Он один занимал половину кухни: сидел у окна, спина упиралась в батарею, пузо наезжало на стол, одна нога не влезала под стол, и Врач выставил ее сбоку, коленка как раз доставала до плиты. Не вставая, он протянул руку, открыл шкаф на дальней стене и достал еще одну рюмку. Я уселся на свободный табурет.

Помимо вышеупомянутой картошки и блюдца с резаными луковицами на столе имелись две вскрытые банки килек в томате, шматок сала на разделочной доске и трехлитровая банка с яблочным компотом. Нет, точно не гомосексуалисты – те так не умеют.

Выпили, закусили, запили компотом, к слову, очень вкусным. Заливая сушняк, я выдул полную кружку, Мини тут же наполнил ее из банки, и я снова осушил залпом. Вот теперь хорошо, теперь можно и закурить.

– Как спалось? – поинтересовался Врач, подхватывая финкой кусок сала.

– А кто меня на диван отволок? – поинтересовался я светским тоном, выпуская к потолку струю дыма.

– Ты сам дошел, – напомнил Мини.

Молодец я! Гвозди бы делать из этих людей. Помню как дрались, как мирились, как пошли обмыть перемирие к Врачу домой, долгое и обстоятельное застолье – все это сохранилось в памяти, хотя чем ближе к концу, тем более смазано. А вот как спать ложился – не помню. И ведь ботинки снял! Само по себе неудивительно: спать обутым – гробить ноги. Но в таком состоянии…

– А вы где спали?

– В соседней комнате, – ответил Врач.

– Нет там соседней комнаты, – я нахмурил лоб, вспоминая интерьер.

– Есть там соседняя комната, – ответил Мини, снова разливая по рюмкам.

– Да нету! – я даже расстроился.

– Не переживай, – успокоил Врач. – Шкаф с зеркалом видел? Ну вот. Вход через него.

– А зачем такие сложности?

– От ментов.

– И чего, срабатывает?

– Не поверишь – ни разу не нашли! – гордо заявил Мини.

– Тупые потому что…

– Ну ты-то тоже не догадался, верно? – подмигнул Врач.

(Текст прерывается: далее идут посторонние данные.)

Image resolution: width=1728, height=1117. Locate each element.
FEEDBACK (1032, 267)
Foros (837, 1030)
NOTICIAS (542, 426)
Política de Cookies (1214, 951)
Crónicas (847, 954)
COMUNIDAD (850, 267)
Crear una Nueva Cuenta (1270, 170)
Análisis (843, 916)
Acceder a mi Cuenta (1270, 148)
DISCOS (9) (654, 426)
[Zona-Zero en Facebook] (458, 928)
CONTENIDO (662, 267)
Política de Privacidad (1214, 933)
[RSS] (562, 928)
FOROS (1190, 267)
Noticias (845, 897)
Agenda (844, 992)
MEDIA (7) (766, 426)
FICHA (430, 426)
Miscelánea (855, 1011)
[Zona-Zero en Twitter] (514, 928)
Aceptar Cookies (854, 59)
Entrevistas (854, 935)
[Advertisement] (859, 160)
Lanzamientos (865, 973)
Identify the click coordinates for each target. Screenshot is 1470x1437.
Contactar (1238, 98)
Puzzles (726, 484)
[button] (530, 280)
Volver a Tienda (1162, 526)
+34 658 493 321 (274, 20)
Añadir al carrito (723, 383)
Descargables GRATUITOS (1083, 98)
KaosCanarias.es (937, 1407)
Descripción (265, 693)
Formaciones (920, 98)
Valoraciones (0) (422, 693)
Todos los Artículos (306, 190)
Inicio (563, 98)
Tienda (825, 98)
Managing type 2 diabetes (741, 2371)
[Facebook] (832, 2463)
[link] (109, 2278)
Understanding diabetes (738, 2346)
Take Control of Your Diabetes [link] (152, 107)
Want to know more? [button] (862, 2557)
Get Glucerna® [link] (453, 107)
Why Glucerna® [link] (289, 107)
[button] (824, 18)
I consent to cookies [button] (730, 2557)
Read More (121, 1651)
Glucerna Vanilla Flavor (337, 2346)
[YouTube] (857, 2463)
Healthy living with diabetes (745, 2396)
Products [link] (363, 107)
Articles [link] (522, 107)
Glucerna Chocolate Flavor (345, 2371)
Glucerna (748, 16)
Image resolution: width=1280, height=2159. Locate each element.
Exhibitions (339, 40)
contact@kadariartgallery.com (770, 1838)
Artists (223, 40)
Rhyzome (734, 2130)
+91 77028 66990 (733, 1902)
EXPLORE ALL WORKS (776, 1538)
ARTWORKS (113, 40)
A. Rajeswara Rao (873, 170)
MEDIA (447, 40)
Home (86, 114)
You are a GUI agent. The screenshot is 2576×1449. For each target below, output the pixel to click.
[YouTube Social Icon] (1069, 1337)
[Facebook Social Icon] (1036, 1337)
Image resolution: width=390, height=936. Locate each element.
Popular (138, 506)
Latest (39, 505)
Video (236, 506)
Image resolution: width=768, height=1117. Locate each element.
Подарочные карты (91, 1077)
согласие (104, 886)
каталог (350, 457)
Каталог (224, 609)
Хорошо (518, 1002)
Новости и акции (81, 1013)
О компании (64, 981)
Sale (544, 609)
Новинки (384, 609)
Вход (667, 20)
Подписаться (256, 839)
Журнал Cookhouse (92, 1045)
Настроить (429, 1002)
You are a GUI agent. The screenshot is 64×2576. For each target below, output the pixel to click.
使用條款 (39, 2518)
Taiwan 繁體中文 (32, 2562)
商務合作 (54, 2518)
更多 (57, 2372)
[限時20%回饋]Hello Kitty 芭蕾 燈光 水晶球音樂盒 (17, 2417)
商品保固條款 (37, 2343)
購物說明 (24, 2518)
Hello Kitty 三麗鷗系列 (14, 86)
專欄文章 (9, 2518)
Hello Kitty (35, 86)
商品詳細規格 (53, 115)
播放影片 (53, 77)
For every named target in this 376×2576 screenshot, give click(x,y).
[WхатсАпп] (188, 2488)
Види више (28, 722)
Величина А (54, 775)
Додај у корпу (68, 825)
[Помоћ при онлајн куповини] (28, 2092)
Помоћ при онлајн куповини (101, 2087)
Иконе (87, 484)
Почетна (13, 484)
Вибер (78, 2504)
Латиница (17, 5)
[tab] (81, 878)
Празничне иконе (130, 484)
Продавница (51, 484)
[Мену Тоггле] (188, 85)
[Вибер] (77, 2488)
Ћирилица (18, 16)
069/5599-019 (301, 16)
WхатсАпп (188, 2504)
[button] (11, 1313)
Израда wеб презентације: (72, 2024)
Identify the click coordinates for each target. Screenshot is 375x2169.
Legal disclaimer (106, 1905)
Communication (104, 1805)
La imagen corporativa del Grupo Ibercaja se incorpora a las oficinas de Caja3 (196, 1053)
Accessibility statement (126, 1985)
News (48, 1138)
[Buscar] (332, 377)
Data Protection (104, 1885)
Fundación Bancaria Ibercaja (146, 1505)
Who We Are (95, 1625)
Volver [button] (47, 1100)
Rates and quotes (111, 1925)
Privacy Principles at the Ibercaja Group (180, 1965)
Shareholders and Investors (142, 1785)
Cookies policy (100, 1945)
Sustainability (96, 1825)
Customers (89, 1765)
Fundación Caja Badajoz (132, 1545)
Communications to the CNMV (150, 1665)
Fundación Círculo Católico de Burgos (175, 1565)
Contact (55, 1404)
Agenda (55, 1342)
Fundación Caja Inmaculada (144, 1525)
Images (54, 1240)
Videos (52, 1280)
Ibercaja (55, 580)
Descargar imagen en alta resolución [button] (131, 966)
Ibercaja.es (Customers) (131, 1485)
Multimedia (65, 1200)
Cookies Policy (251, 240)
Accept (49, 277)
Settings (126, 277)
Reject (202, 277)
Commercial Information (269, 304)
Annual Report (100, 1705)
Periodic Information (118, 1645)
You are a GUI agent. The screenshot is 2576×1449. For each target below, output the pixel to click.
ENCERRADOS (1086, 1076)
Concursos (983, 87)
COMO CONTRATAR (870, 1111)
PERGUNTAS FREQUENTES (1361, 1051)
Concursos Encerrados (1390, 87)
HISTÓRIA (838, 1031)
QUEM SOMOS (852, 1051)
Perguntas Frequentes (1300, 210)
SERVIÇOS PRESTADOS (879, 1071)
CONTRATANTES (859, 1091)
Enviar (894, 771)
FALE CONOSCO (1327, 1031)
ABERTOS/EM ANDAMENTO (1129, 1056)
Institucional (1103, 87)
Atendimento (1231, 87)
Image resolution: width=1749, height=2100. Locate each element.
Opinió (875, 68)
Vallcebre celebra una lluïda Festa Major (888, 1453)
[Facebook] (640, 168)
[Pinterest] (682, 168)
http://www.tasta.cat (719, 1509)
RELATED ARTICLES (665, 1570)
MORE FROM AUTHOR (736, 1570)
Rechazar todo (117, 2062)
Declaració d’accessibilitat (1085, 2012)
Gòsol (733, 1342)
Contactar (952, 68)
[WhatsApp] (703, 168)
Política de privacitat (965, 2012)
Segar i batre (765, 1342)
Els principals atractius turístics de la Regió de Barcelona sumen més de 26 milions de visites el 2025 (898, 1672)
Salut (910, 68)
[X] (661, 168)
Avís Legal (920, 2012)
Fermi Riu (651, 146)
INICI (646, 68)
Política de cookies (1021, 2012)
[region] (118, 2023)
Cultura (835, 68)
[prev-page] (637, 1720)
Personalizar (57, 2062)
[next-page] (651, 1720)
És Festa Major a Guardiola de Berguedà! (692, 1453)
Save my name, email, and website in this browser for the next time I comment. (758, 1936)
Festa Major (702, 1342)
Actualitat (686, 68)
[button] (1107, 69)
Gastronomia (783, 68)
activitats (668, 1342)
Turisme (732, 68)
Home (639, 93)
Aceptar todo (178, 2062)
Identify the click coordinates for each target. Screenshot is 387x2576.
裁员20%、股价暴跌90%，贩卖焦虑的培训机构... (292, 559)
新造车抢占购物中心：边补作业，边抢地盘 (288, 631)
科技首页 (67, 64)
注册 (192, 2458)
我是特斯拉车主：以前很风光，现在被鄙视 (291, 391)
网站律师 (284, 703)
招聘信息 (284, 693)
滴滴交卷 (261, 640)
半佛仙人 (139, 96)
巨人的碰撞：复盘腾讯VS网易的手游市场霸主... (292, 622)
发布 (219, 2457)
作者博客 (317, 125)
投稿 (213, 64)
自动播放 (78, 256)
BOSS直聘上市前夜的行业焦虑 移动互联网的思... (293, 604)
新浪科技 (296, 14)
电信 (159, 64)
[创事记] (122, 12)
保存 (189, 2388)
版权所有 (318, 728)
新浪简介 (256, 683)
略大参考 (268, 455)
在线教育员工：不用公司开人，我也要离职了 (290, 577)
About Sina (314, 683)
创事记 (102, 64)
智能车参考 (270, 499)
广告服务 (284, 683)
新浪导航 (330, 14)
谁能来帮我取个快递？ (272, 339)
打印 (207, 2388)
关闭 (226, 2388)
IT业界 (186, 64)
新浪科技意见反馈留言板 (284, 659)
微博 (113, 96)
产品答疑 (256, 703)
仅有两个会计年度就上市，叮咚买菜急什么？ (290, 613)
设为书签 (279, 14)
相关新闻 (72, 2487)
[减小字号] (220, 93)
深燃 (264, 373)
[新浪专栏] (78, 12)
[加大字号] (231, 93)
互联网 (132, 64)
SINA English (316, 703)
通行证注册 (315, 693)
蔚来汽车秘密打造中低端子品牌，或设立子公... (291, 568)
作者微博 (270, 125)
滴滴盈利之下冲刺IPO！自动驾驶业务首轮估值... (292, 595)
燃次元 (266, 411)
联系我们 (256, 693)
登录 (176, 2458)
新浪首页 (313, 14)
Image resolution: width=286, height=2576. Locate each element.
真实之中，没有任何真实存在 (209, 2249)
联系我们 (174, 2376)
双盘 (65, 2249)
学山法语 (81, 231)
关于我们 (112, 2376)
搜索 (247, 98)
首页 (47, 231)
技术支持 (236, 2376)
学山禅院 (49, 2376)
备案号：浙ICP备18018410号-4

Дело было в том, что Врач и Мини почти каждую ночь выходили на охоту: нападали на геймеров, тех, кто при помощи гаджета играет на улицах Москвы в виртуальные игры. Вырубали, отбирали деньги и ценные вещи. Но на термин «грабители» Врач с Мини обиделись почти так же серьезно, как на «гомосексуалистов». Они были идейными борцами с «пациентами», то есть с пользователями нейрофонов. Причем именно наличие гаджета у жертвы позволяло им вести свой промысел практически безнаказанно. Если грамотно ударить по нейрофону, как пояснил Врач, тот вырубается на некоторое время, вызывая у «пациента» амнезию: из памяти напрочь стирается от нескольких часов до нескольких дней. Вчера во время застолья Врач (он оказался действительно врачом, нейрохирургом по специальности) долго и нудно рассказывал мне о вживлении гаджета в мозг пациента – настолько долго и нудно, что я в конце концов попросил его заткнуться, потому что мой личный мозг и без всякого нейрофона начал закипать. Однако же из его монолога я вынес два момента: а) нейрофон, вживленный в организм, постепенно берет под контроль и даже частично замещает ключевые структуры центральной нервной системы; б) именно из-за такого глубокого проникновения в мозг снять нейрофон невозможно, чтобы там ни говорила реклама.